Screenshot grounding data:
•••

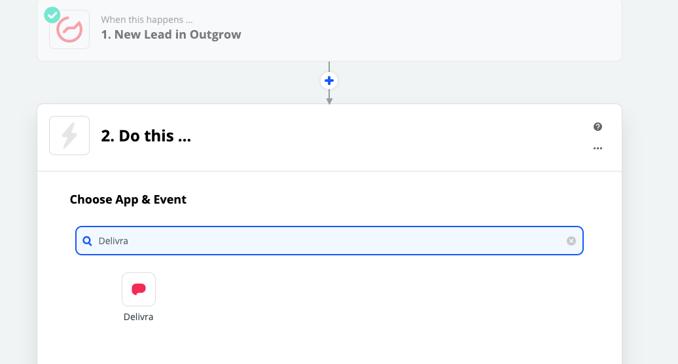Click the Outgrow app logo

click(x=69, y=29)
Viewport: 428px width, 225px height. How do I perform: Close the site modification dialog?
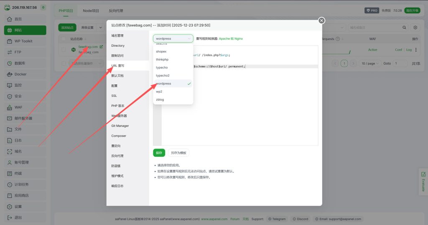(x=321, y=20)
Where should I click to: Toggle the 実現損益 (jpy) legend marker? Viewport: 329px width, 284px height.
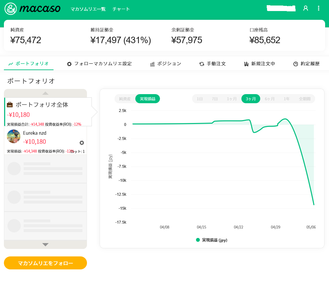click(198, 240)
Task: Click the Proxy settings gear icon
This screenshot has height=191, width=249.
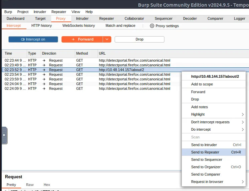Action: (152, 26)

•••

§ **Required action**
Please repeat exactly the lines from the one containing "Task: Click the Proxy settings gear icon" through the last line of the records, both included, and leave out the pictures.

§ **Answer below**
Task: Click the Proxy settings gear icon
This screenshot has height=191, width=249.
Action: (152, 26)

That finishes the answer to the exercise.